=== INSTRUÇÃO ESCRITA ===
Liste todas as formas verbais conjugadas na primeira pessoa do plural que aparecem no ensaio sobre críticos reproduzido abaixo.

Um pequeno ensaio sobre críticos – Por S. Margaret Fuller (1846) [tradução livre]
Tradução Livre | Eder Capobianco
Publicado originalmente como o primeiro capítulo da obra Papers on Literature and Art (1846).
Um ensaio sobre Crítica seria um assunto sério; pois, embora esta época seja enfaticamente crítica, o escritor ainda acharia necessário investigar as leis da crítica como uma ciência, para estabelecer suas condições como uma arte. Os ensaios, intitulados críticos, são epístolas dirigidas ao público, por meio das quais a mente do recluso se alivia de suas impressões. Destas, a única lei é: “Fale a melhor palavra que há em ti”. Ou são artigos regulares feitos sob encomenda pelo escritor literário amador, para o mercado literário, e a única lei é torná-los plausíveis. Ainda não há um reconhecimento deliberado de um padrão de crítica, embora esperemos que a sempre fortalecida liga da república das letras deva em breve estabelecer leis sobre as quais seu conselho Anfictiônico possa agir. Enquanto isso, não nos aventuremos a escrever sobre a crítica, mas, classificando os críticos, insinuemos nossas esperanças e, portanto, nossos pensamentos.

=== ENTRADAS DE DADOS ===
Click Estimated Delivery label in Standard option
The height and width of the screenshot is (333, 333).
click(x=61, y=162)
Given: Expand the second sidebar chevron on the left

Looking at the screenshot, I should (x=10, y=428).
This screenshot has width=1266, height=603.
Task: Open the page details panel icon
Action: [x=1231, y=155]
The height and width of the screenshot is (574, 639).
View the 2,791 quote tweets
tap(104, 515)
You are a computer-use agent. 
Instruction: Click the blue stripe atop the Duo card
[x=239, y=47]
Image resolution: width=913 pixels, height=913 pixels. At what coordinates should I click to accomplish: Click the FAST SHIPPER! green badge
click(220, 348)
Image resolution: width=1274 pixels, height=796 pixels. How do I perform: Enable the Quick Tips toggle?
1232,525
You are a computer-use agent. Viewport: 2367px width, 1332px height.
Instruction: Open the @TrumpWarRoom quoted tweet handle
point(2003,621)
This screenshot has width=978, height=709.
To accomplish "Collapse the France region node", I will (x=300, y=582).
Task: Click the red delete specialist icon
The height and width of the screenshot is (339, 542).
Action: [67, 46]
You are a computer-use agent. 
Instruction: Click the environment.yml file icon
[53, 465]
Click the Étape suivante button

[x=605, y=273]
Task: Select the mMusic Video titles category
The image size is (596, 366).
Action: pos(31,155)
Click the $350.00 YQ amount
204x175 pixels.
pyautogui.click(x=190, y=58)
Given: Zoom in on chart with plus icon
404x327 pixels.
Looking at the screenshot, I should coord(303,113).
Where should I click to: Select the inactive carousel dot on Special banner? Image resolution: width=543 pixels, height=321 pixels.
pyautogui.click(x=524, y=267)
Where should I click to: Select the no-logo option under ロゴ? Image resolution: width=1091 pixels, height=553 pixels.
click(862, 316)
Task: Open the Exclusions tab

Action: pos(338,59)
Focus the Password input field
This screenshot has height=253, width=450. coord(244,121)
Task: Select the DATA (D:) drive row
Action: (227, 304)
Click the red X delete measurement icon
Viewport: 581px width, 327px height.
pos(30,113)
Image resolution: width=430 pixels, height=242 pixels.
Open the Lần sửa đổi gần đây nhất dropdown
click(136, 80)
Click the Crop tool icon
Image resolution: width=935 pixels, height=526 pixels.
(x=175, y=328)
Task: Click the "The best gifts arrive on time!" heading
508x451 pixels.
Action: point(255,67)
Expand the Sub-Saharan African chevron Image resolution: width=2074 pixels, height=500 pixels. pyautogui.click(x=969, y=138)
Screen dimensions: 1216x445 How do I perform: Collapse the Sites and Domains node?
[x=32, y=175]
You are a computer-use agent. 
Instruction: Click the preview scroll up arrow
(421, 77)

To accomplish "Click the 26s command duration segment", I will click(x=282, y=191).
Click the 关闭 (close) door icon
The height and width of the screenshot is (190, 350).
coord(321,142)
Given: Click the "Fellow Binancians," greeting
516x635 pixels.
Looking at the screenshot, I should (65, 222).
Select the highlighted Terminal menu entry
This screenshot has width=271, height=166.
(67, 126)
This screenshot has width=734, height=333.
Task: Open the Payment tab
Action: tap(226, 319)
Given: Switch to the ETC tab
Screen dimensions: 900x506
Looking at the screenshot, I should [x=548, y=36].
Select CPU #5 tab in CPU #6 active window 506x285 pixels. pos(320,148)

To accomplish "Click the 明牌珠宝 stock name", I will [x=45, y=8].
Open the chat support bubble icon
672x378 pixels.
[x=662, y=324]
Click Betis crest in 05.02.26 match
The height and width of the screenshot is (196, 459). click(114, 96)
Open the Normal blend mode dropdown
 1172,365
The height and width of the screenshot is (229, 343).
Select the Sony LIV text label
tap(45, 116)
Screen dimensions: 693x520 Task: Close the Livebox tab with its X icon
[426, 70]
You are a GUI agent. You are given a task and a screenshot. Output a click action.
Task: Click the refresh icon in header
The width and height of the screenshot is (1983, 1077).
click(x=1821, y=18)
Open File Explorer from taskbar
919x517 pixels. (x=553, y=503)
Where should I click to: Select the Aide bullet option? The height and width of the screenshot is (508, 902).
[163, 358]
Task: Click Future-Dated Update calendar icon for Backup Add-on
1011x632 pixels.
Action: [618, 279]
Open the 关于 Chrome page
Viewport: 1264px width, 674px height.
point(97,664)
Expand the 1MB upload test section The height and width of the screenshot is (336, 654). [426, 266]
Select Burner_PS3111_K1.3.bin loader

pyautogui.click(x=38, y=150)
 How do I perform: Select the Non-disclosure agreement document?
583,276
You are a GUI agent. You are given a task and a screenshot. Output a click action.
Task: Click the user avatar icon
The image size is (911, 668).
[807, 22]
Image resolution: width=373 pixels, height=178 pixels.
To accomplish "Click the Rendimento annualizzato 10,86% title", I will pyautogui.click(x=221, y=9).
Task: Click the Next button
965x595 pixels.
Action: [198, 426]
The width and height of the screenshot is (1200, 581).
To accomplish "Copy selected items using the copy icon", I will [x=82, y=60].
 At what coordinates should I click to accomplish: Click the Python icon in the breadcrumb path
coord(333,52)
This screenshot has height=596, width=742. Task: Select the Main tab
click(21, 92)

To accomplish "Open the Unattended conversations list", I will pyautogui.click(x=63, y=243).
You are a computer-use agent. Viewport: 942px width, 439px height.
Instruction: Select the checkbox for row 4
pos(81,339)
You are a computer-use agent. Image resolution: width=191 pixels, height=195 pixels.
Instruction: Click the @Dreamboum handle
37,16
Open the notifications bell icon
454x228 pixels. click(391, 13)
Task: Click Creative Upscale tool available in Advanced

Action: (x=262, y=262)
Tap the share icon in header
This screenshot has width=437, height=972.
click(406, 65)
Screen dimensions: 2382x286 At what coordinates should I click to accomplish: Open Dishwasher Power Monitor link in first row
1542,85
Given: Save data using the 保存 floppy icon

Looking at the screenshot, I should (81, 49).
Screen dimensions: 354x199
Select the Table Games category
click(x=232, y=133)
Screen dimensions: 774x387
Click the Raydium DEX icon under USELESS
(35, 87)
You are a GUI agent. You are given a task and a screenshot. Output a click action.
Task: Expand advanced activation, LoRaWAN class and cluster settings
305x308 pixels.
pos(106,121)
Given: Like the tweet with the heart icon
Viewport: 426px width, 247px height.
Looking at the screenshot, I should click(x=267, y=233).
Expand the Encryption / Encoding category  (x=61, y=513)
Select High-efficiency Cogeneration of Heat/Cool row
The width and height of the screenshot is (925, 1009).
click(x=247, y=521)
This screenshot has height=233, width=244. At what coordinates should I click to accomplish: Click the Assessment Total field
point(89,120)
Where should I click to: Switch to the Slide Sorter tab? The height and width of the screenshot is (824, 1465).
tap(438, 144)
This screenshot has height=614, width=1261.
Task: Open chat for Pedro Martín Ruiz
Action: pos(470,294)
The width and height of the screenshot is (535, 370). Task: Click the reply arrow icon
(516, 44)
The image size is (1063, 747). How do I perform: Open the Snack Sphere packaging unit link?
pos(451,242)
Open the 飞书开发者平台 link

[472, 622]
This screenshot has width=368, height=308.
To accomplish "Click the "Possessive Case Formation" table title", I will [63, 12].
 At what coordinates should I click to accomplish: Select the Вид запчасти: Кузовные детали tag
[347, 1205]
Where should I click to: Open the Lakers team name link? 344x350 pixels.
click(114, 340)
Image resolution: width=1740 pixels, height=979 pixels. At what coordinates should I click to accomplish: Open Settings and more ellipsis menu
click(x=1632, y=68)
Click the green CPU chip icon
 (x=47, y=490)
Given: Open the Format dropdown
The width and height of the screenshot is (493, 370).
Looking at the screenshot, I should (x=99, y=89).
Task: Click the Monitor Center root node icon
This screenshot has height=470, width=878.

=== RESULTADO DO EXERCÍCIO ===
esperemos, aventuremos, insinuemos